= Claude Dellacherie =

French mathematician (born 1943)

Claude Dellacherie (born 1943, Lauwin-Planque) is a French mathematician, specializing in probability theory.

Dellacherie received in 1970 from the University of Strasbourg his doctorate under Paul-André Meyer with thesis Contribution à la théorie générale des processus stochastiques.

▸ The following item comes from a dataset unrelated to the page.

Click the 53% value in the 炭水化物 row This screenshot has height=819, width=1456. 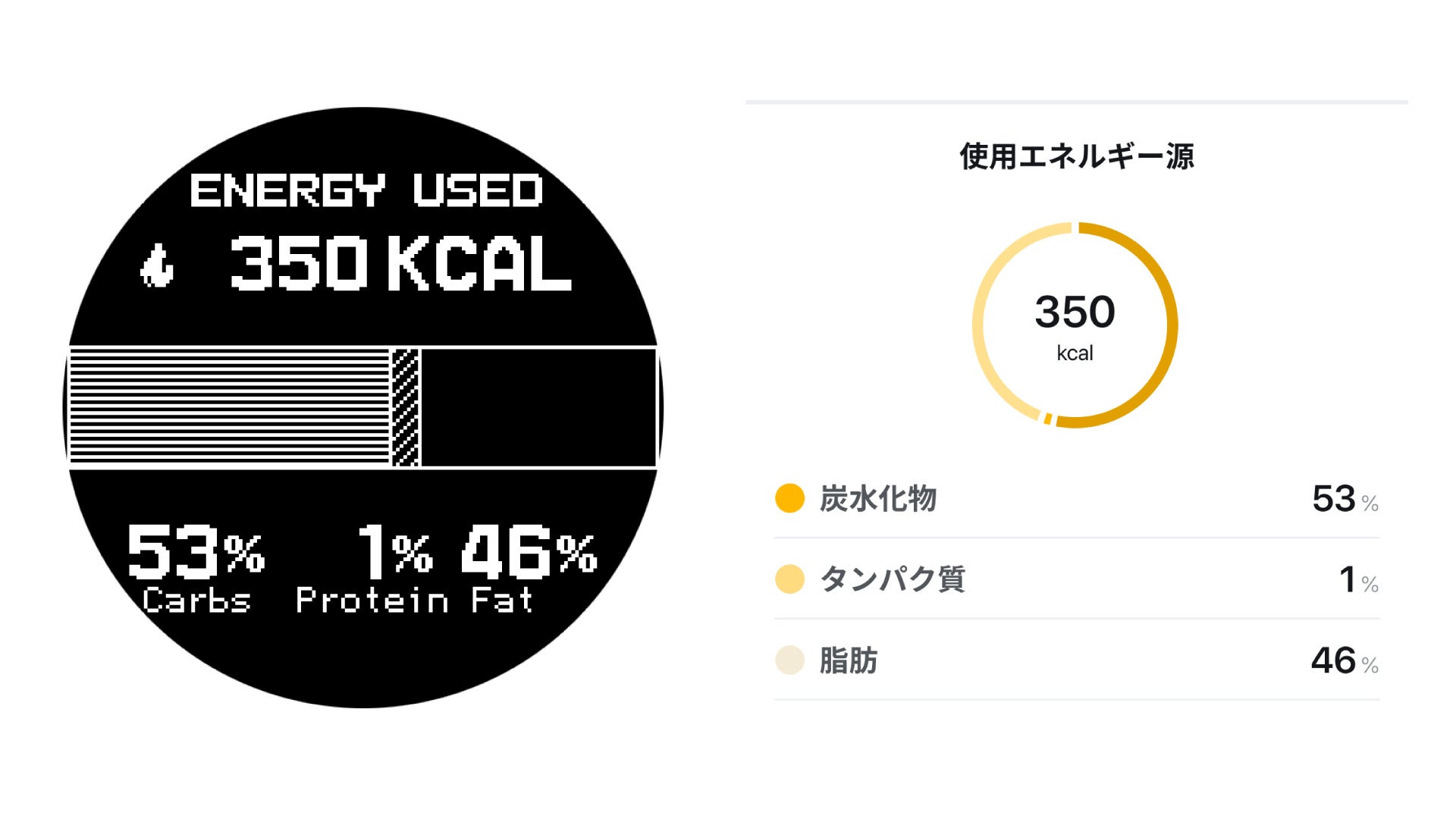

In 1971/72 and 1978/79 he was at the Institute for Advanced Study. In 1978 he was an Invited Speaker of the ICM in Helsinki. From 1985 to 1996 he was the director of the Laboratoire Analyse et Modèles Stochastiques (URA CNRS 1378, which became UPRESA CNRS 6085) of the CNRS in Rouen. He was a professor at the University of Strasbourg and is now a professor at the University of Rouen.

==Selected publications==
- with Paul-André Meyer: Probabilités et potentiel. 4 vols. Hermann, Paris 1975–1992; English translation, Probabilities and Potential. North Holland, 1978–1988
- Capacités et processus stochastiques (= Ergebnisse der Mathematik und ihrer Grenzgebiete, vol. 67). Springer Verlag, Berlin, Heidelberg, New York 1972, ISBN 3-540-05676-9
- Ensembles analytiques, capacités, mesures de Hausdorff (= Lecture Notes in Mathematics, vol. 295). Springer Verlag, Berlin, Heidelberg, New York 1972, ISBN 3-540-06076-6
- "Un survol de la théorie de l'intégrale stochastique." In Measure Theory Oberwolfach 1979, pp. 365–395. Springer, Berlin, Heidelberg, 1980.